Robert Kaplan, Dallas Federal Reserve (Fed) President, explained that the US will most likely meet the US Fed threshold for tapering its asset purchases (QE) sooner than expected. This statement came after the US Fed released their updated forecasts showing that they believe the US economy will grow by as much as 7% in 2022. They also believe that inflation will average 3.4%, up from earlier forecasts of 6.5% and 2.4%, respectively. As a result, their tone seemed much more hawkish, which led analysts to believe that the Fed will both taper and increase interest rates sooner than expected. Kaplan, amongst others, anticipates an interest rate increase in 2022 as inflation surpasses the 2% target in both 2021 and 2022, whilst unemployment dips below 4%. For now, however, both jobless claims and other unemployment variables remain reluctantly high. In May, analysts expected jobless claims to fall to 380 000 but were met with a figure closer to 411 000. This figure was much higher than the 200 000—250 000 range that reflects a healthy US labour market.
In the Eurozone, GDP growth surprised to the upside during the first quarter of 2021. Even though the first quarter showed that the Eurozone economy contracted by -0.3%, the contraction was much less than anticipated, given the tight lockdown restrictions across Europe. It seems companies and households have had time to adjust to the various lockdown restrictions. After a 6.6% contraction in 2020, analysts believe that the Eurozone will grow by 4.3% in 2021 and 5.3% in 2022. As a result, analysts expect the Eurozone to return to pre-crisis levels by the fourth quarter of 2021. Although the biggest risks include new covid variants, other major risks also include further delays in the lifting of mobility restrictions and setbacks in the vaccination rollout.

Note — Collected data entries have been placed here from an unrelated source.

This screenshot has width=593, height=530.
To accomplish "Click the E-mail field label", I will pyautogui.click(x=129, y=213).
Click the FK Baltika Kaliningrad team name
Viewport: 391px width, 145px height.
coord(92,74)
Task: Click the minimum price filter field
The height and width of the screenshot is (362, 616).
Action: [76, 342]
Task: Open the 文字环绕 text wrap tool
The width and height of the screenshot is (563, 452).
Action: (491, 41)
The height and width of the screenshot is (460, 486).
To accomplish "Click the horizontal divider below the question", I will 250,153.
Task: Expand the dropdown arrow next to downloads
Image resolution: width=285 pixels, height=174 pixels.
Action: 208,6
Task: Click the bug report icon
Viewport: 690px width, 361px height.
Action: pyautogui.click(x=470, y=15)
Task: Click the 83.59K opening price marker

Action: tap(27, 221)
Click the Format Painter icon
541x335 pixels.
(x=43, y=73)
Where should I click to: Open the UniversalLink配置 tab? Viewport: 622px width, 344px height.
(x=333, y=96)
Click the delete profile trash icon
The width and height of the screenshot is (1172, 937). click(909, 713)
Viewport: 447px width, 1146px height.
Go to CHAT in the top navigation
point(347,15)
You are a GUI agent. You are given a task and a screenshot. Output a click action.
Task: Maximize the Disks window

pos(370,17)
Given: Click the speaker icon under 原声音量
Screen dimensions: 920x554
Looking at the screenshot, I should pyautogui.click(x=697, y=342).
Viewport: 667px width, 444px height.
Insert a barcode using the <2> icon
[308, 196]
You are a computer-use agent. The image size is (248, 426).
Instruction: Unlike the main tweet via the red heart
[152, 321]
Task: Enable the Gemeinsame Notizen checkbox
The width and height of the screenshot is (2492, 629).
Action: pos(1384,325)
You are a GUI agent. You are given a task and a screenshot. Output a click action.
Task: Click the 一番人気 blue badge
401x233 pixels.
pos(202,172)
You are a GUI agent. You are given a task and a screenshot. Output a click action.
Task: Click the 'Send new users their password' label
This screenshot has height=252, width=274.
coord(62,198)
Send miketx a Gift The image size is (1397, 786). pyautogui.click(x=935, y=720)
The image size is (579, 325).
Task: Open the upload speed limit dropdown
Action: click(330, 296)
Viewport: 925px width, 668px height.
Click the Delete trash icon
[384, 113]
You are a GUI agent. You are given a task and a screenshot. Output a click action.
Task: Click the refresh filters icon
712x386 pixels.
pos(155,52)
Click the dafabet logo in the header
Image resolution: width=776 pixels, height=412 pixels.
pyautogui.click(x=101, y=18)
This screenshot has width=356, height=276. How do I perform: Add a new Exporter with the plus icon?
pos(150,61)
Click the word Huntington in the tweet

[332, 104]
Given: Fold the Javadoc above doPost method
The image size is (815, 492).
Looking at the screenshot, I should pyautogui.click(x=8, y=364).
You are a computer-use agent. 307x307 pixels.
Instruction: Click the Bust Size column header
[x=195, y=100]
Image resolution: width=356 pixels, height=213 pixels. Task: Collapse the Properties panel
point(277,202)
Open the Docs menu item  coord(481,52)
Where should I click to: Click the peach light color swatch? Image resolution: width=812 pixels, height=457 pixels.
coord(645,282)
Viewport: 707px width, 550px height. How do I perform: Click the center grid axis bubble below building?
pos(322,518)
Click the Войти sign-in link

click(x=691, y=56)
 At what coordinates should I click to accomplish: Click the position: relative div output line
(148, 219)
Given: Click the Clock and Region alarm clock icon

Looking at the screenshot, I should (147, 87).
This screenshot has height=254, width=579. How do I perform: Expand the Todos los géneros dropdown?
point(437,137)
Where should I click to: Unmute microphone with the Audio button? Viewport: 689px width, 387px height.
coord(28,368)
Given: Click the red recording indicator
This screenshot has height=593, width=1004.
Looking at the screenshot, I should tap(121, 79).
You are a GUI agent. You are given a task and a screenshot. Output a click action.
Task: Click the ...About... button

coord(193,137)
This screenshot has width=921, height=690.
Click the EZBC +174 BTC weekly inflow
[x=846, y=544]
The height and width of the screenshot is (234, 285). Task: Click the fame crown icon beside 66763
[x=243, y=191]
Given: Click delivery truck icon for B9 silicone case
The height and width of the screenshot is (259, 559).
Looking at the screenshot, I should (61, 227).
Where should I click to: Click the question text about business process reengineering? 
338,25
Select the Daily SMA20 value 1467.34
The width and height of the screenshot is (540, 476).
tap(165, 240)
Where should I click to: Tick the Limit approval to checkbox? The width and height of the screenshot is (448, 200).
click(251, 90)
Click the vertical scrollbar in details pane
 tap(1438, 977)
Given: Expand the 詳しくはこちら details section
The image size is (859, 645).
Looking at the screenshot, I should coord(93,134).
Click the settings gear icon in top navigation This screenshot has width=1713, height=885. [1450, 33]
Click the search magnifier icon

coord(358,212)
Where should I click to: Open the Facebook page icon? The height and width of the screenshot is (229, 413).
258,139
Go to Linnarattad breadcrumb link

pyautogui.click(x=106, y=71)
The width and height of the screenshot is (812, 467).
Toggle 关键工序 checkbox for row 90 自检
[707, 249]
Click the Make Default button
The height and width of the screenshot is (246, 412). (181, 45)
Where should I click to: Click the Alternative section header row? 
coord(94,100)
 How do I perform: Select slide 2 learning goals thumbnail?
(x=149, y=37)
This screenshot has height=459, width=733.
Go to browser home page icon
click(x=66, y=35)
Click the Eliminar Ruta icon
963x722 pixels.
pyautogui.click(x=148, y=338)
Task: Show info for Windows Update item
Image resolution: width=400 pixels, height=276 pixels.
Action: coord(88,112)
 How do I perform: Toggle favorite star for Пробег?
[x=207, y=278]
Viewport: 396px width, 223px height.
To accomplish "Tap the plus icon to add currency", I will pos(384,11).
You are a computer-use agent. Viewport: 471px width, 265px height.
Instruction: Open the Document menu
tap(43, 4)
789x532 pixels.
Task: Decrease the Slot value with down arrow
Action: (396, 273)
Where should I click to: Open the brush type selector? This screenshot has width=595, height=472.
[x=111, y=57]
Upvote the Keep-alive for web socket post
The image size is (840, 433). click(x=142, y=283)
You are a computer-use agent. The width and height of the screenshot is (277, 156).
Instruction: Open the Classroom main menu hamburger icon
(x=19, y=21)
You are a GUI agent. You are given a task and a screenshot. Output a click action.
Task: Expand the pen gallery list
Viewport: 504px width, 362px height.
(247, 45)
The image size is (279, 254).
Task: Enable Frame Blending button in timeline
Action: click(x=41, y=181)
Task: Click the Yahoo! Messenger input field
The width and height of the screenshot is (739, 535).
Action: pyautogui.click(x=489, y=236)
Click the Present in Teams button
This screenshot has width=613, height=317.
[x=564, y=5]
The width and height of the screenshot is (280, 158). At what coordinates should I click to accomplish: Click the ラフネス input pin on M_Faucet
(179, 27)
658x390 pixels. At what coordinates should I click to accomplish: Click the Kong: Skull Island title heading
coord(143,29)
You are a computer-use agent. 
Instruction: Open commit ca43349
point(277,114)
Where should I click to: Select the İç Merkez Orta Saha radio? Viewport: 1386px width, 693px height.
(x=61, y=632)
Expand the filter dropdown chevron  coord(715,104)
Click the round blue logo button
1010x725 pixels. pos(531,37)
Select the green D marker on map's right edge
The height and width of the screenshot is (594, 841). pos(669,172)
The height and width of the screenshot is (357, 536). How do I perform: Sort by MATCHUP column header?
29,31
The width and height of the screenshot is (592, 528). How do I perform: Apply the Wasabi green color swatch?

Locally, it seems South Africa (SA) is making a turn for the better. In May, Eskom reported that it had managed to reduce its debt burden by R83 billion, a 15% reduction. In June, we heard that the government will be selling the majority shares of state-owned South African Airways. Both stories seem more like fake news, than anything else. Nevertheless, since President Ramaphosa took the reins, it seems that there is more and more good news like this. We are hopeful that this trend can continue and eventually lead to structural reforms in our economy, especially in our labour legislation.
In June, Statistics South Africa (StatsSA) reported that inflation hit a 30-month high in May, reaching 5.2%, up from April’s 4.4%. Increasing fuel, food, and non-alcoholic beverages prices have been the biggest drivers of inflation in recent months. Stripping out these volatile prices from the inflation basket shows a rosier inflation outlook. However, we maintain that the South African Reserve Bank (SARB) will most likely increase interest rates once this year.